### YOUR INSTRUCTIONS
Identical copies of all the records below are needed.

### MATERIAL FOR THIS EXERCISE
****************

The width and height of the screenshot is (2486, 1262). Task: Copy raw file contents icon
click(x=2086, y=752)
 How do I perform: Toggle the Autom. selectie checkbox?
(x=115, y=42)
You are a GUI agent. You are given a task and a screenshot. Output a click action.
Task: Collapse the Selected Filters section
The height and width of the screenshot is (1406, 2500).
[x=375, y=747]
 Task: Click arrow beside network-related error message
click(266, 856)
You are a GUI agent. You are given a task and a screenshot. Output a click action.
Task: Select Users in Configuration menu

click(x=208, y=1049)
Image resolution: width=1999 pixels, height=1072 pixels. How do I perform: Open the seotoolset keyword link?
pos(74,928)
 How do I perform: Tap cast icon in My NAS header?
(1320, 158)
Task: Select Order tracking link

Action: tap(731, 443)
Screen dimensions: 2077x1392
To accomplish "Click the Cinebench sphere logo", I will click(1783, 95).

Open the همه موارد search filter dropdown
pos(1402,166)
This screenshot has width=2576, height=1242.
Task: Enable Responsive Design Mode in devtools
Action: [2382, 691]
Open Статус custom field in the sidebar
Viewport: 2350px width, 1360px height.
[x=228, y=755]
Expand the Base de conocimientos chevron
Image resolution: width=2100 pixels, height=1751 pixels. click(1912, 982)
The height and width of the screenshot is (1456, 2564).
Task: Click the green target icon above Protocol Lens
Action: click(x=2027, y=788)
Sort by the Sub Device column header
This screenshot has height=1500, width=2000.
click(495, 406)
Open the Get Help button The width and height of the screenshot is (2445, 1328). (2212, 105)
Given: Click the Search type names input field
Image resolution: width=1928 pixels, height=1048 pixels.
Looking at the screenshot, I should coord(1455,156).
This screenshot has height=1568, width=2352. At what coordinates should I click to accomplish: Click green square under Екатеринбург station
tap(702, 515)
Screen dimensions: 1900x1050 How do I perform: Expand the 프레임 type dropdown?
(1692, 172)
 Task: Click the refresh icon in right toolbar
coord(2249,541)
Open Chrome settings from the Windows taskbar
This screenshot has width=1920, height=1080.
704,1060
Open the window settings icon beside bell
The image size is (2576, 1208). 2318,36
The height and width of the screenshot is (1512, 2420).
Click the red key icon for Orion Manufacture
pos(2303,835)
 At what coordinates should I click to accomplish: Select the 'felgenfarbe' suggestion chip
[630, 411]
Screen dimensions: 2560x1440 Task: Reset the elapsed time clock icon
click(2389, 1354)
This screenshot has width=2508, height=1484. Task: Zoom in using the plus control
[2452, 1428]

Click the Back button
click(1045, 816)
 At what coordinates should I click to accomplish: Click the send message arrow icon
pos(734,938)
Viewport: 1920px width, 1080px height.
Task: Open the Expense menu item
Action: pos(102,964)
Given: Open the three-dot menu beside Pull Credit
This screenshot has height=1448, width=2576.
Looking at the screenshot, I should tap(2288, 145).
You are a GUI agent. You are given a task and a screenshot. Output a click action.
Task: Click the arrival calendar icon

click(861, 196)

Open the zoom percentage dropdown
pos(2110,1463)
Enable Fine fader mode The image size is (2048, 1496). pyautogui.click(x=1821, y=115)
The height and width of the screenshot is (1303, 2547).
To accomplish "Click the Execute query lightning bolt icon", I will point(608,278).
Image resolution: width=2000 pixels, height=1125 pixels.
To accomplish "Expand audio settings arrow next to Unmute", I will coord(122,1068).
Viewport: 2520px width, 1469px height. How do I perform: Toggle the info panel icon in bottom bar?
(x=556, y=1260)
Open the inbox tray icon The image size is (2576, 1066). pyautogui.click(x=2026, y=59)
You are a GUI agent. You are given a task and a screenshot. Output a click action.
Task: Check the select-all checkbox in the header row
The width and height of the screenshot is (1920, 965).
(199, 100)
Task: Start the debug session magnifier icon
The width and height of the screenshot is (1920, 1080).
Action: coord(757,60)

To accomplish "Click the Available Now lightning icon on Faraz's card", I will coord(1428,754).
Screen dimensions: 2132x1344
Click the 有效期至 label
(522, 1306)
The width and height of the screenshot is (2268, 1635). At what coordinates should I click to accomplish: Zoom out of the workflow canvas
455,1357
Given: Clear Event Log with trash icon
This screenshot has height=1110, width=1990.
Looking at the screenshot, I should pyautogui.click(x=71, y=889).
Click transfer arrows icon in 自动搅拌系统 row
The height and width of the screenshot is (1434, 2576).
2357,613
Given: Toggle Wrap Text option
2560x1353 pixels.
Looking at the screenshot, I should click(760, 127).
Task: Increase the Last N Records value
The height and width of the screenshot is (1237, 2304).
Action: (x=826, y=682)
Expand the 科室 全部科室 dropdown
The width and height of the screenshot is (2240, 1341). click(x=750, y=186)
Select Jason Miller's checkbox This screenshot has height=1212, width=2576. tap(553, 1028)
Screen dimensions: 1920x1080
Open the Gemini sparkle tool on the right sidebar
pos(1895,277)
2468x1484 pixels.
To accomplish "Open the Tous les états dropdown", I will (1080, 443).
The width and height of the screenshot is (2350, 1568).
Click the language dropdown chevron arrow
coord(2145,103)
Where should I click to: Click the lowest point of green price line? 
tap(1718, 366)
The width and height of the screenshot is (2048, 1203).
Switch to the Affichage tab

****************

### EXERCISE OUTPUT
The width and height of the screenshot is (2486, 1262). Task: Copy raw file contents icon
click(x=2086, y=752)
 How do I perform: Toggle the Autom. selectie checkbox?
(x=115, y=42)
You are a GUI agent. You are given a task and a screenshot. Output a click action.
Task: Collapse the Selected Filters section
The height and width of the screenshot is (1406, 2500).
[x=375, y=747]
 Task: Click arrow beside network-related error message
click(266, 856)
You are a GUI agent. You are given a task and a screenshot. Output a click action.
Task: Select Users in Configuration menu

click(x=208, y=1049)
Image resolution: width=1999 pixels, height=1072 pixels. How do I perform: Open the seotoolset keyword link?
pos(74,928)
 How do I perform: Tap cast icon in My NAS header?
(1320, 158)
Task: Select Order tracking link

Action: tap(731, 443)
Screen dimensions: 2077x1392
To accomplish "Click the Cinebench sphere logo", I will click(1783, 95).

Open the همه موارد search filter dropdown
pos(1402,166)
This screenshot has width=2576, height=1242.
Task: Enable Responsive Design Mode in devtools
Action: [2382, 691]
Open Статус custom field in the sidebar
Viewport: 2350px width, 1360px height.
[x=228, y=755]
Expand the Base de conocimientos chevron
Image resolution: width=2100 pixels, height=1751 pixels. click(1912, 982)
The height and width of the screenshot is (1456, 2564).
Task: Click the green target icon above Protocol Lens
Action: click(x=2027, y=788)
Sort by the Sub Device column header
This screenshot has height=1500, width=2000.
click(495, 406)
Open the Get Help button The width and height of the screenshot is (2445, 1328). (2212, 105)
Given: Click the Search type names input field
Image resolution: width=1928 pixels, height=1048 pixels.
Looking at the screenshot, I should coord(1455,156).
This screenshot has height=1568, width=2352. At what coordinates should I click to accomplish: Click green square under Екатеринбург station
tap(702, 515)
Screen dimensions: 1900x1050 How do I perform: Expand the 프레임 type dropdown?
(1692, 172)
 Task: Click the refresh icon in right toolbar
coord(2249,541)
Open Chrome settings from the Windows taskbar
This screenshot has width=1920, height=1080.
704,1060
Open the window settings icon beside bell
The image size is (2576, 1208). 2318,36
The height and width of the screenshot is (1512, 2420).
Click the red key icon for Orion Manufacture
pos(2303,835)
 At what coordinates should I click to accomplish: Select the 'felgenfarbe' suggestion chip
[630, 411]
Screen dimensions: 2560x1440 Task: Reset the elapsed time clock icon
click(2389, 1354)
This screenshot has width=2508, height=1484. Task: Zoom in using the plus control
[2452, 1428]

Click the Back button
click(1045, 816)
 At what coordinates should I click to accomplish: Click the send message arrow icon
pos(734,938)
Viewport: 1920px width, 1080px height.
Task: Open the Expense menu item
Action: pos(102,964)
Given: Open the three-dot menu beside Pull Credit
This screenshot has height=1448, width=2576.
Looking at the screenshot, I should tap(2288, 145).
You are a GUI agent. You are given a task and a screenshot. Output a click action.
Task: Click the arrival calendar icon

click(861, 196)

Open the zoom percentage dropdown
pos(2110,1463)
Enable Fine fader mode The image size is (2048, 1496). pyautogui.click(x=1821, y=115)
The height and width of the screenshot is (1303, 2547).
To accomplish "Click the Execute query lightning bolt icon", I will point(608,278).
Image resolution: width=2000 pixels, height=1125 pixels.
To accomplish "Expand audio settings arrow next to Unmute", I will coord(122,1068).
Viewport: 2520px width, 1469px height. How do I perform: Toggle the info panel icon in bottom bar?
(x=556, y=1260)
Open the inbox tray icon The image size is (2576, 1066). pyautogui.click(x=2026, y=59)
You are a GUI agent. You are given a task and a screenshot. Output a click action.
Task: Check the select-all checkbox in the header row
The width and height of the screenshot is (1920, 965).
(199, 100)
Task: Start the debug session magnifier icon
The width and height of the screenshot is (1920, 1080).
Action: coord(757,60)

To accomplish "Click the Available Now lightning icon on Faraz's card", I will coord(1428,754).
Screen dimensions: 2132x1344
Click the 有效期至 label
(522, 1306)
The width and height of the screenshot is (2268, 1635). At what coordinates should I click to accomplish: Zoom out of the workflow canvas
455,1357
Given: Clear Event Log with trash icon
This screenshot has height=1110, width=1990.
Looking at the screenshot, I should pyautogui.click(x=71, y=889).
Click transfer arrows icon in 自动搅拌系统 row
The height and width of the screenshot is (1434, 2576).
2357,613
Given: Toggle Wrap Text option
2560x1353 pixels.
Looking at the screenshot, I should click(760, 127).
Task: Increase the Last N Records value
The height and width of the screenshot is (1237, 2304).
Action: (x=826, y=682)
Expand the 科室 全部科室 dropdown
The width and height of the screenshot is (2240, 1341). click(x=750, y=186)
Select Jason Miller's checkbox This screenshot has height=1212, width=2576. tap(553, 1028)
Screen dimensions: 1920x1080
Open the Gemini sparkle tool on the right sidebar
pos(1895,277)
2468x1484 pixels.
To accomplish "Open the Tous les états dropdown", I will (1080, 443).
The width and height of the screenshot is (2350, 1568).
Click the language dropdown chevron arrow
coord(2145,103)
Where should I click to: Click the lowest point of green price line? 
tap(1718, 366)
The width and height of the screenshot is (2048, 1203).
Switch to the Affichage tab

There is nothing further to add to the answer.